Saved data entries
┌──

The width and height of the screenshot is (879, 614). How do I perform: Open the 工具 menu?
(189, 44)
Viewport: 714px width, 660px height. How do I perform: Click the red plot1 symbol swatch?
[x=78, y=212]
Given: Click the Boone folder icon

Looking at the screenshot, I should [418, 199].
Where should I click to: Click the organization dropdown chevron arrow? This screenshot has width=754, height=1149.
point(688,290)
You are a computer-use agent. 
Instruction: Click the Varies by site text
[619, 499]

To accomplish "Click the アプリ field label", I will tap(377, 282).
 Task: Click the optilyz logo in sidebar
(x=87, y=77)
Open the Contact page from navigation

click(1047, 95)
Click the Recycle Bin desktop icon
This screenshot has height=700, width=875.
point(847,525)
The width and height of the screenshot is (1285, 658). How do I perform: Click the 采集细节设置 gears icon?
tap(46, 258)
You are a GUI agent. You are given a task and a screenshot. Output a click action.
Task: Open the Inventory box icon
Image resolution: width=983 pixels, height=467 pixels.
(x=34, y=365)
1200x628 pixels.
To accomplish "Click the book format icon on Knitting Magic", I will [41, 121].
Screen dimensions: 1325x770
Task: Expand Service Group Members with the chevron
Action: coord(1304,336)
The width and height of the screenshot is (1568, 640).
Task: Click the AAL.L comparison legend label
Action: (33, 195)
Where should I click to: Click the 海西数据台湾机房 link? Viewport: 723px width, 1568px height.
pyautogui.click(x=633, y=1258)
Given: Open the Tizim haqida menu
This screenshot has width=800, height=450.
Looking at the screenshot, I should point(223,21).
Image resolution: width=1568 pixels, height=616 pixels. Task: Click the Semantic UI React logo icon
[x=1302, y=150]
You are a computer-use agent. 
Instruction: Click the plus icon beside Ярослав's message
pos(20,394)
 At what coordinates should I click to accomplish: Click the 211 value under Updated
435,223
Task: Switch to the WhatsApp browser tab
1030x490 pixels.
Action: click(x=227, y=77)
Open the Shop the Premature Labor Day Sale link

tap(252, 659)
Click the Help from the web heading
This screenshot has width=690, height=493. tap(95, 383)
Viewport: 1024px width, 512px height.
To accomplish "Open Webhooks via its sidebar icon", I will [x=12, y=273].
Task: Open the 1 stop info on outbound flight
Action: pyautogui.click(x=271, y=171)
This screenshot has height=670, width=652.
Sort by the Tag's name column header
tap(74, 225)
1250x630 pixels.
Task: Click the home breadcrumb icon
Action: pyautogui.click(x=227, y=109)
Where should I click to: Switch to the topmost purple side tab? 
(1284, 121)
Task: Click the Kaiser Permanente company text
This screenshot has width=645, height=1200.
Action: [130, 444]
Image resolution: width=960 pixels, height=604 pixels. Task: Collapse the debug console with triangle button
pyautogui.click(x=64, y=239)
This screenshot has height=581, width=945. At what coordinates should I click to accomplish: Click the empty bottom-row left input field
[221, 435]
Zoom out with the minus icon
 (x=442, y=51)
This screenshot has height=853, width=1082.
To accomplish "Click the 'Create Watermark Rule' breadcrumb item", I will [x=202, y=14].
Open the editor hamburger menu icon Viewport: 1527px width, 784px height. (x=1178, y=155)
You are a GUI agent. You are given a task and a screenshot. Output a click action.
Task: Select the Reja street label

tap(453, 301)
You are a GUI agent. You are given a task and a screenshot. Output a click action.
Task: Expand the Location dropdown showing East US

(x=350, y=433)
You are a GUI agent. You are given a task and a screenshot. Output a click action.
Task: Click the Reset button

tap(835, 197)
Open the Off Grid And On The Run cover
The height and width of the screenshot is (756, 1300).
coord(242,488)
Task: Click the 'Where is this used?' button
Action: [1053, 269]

└──

■ **Work request**
Reproduce every record that appears above, keeping the wording exact.

■ **Answer**
The width and height of the screenshot is (879, 614). How do I perform: Open the 工具 menu?
(189, 44)
Viewport: 714px width, 660px height. How do I perform: Click the red plot1 symbol swatch?
[x=78, y=212]
Given: Click the Boone folder icon

Looking at the screenshot, I should [418, 199].
Where should I click to: Click the organization dropdown chevron arrow? This screenshot has width=754, height=1149.
point(688,290)
You are a computer-use agent. 
Instruction: Click the Varies by site text
[619, 499]

To accomplish "Click the アプリ field label", I will tap(377, 282).
 Task: Click the optilyz logo in sidebar
(x=87, y=77)
Open the Contact page from navigation

click(1047, 95)
Click the Recycle Bin desktop icon
This screenshot has height=700, width=875.
point(847,525)
The width and height of the screenshot is (1285, 658). How do I perform: Click the 采集细节设置 gears icon?
tap(46, 258)
You are a GUI agent. You are given a task and a screenshot. Output a click action.
Task: Open the Inventory box icon
Image resolution: width=983 pixels, height=467 pixels.
(x=34, y=365)
1200x628 pixels.
To accomplish "Click the book format icon on Knitting Magic", I will [41, 121].
Screen dimensions: 1325x770
Task: Expand Service Group Members with the chevron
Action: coord(1304,336)
The width and height of the screenshot is (1568, 640).
Task: Click the AAL.L comparison legend label
Action: (33, 195)
Where should I click to: Click the 海西数据台湾机房 link? Viewport: 723px width, 1568px height.
pyautogui.click(x=633, y=1258)
Given: Open the Tizim haqida menu
This screenshot has width=800, height=450.
Looking at the screenshot, I should point(223,21).
Image resolution: width=1568 pixels, height=616 pixels. Task: Click the Semantic UI React logo icon
[x=1302, y=150]
You are a computer-use agent. 
Instruction: Click the plus icon beside Ярослав's message
pos(20,394)
 At what coordinates should I click to accomplish: Click the 211 value under Updated
435,223
Task: Switch to the WhatsApp browser tab
1030x490 pixels.
Action: click(x=227, y=77)
Open the Shop the Premature Labor Day Sale link

tap(252, 659)
Click the Help from the web heading
This screenshot has width=690, height=493. tap(95, 383)
Viewport: 1024px width, 512px height.
To accomplish "Open Webhooks via its sidebar icon", I will [x=12, y=273].
Task: Open the 1 stop info on outbound flight
Action: pyautogui.click(x=271, y=171)
This screenshot has height=670, width=652.
Sort by the Tag's name column header
tap(74, 225)
1250x630 pixels.
Task: Click the home breadcrumb icon
Action: pyautogui.click(x=227, y=109)
Where should I click to: Switch to the topmost purple side tab? 
(1284, 121)
Task: Click the Kaiser Permanente company text
This screenshot has width=645, height=1200.
Action: [130, 444]
Image resolution: width=960 pixels, height=604 pixels. Task: Collapse the debug console with triangle button
pyautogui.click(x=64, y=239)
This screenshot has height=581, width=945. At what coordinates should I click to accomplish: Click the empty bottom-row left input field
[221, 435]
Zoom out with the minus icon
 (x=442, y=51)
This screenshot has height=853, width=1082.
To accomplish "Click the 'Create Watermark Rule' breadcrumb item", I will [x=202, y=14].
Open the editor hamburger menu icon Viewport: 1527px width, 784px height. (x=1178, y=155)
You are a GUI agent. You are given a task and a screenshot. Output a click action.
Task: Select the Reja street label

tap(453, 301)
You are a GUI agent. You are given a task and a screenshot. Output a click action.
Task: Expand the Location dropdown showing East US

(x=350, y=433)
You are a GUI agent. You are given a task and a screenshot. Output a click action.
Task: Click the Reset button

tap(835, 197)
Open the Off Grid And On The Run cover
The height and width of the screenshot is (756, 1300).
coord(242,488)
Task: Click the 'Where is this used?' button
Action: [1053, 269]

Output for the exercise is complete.